**TASK**
Whenever a line below holds the word "chevron", count it; please give only the final number.

**MATERIAL FOR THIS EXERCISE**

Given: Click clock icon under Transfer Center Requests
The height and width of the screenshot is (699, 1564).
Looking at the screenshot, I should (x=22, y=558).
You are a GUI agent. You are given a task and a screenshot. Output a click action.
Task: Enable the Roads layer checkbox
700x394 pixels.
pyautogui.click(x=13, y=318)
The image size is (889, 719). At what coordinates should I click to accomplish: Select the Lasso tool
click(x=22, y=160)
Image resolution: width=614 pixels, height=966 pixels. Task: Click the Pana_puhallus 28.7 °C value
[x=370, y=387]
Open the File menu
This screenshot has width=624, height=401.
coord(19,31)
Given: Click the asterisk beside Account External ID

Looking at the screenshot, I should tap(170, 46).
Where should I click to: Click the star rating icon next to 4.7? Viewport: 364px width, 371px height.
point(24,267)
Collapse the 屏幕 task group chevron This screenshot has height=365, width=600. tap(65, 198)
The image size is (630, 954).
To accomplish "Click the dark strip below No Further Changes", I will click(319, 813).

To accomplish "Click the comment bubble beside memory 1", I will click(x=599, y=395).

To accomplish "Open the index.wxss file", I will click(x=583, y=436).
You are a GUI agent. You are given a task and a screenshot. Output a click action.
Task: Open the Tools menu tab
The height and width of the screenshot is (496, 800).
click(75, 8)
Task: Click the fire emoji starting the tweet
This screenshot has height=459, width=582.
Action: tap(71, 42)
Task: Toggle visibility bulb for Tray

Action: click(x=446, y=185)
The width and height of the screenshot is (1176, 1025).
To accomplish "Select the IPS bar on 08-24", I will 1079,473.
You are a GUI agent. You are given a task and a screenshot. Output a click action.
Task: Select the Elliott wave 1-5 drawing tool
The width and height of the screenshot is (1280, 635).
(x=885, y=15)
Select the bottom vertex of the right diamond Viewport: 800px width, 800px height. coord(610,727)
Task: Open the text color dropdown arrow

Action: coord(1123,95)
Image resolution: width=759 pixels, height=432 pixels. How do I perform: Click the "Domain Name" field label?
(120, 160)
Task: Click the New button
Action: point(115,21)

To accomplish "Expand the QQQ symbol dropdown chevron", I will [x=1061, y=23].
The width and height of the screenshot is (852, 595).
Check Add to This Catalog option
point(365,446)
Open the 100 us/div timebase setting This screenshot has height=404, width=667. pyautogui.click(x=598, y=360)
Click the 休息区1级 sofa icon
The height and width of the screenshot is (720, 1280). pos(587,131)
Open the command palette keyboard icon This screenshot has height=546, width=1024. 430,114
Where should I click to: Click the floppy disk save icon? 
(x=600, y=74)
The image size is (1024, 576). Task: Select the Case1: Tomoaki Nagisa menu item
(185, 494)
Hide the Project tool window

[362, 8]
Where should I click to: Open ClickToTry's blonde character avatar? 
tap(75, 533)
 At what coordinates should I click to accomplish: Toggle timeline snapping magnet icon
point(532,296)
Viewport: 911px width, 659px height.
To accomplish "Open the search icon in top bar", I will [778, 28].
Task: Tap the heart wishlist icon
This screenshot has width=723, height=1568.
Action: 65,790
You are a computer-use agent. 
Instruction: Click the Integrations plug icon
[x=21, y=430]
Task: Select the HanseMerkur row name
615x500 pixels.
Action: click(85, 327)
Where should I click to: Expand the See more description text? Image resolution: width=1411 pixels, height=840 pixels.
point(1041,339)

**TASK OUTPUT**
2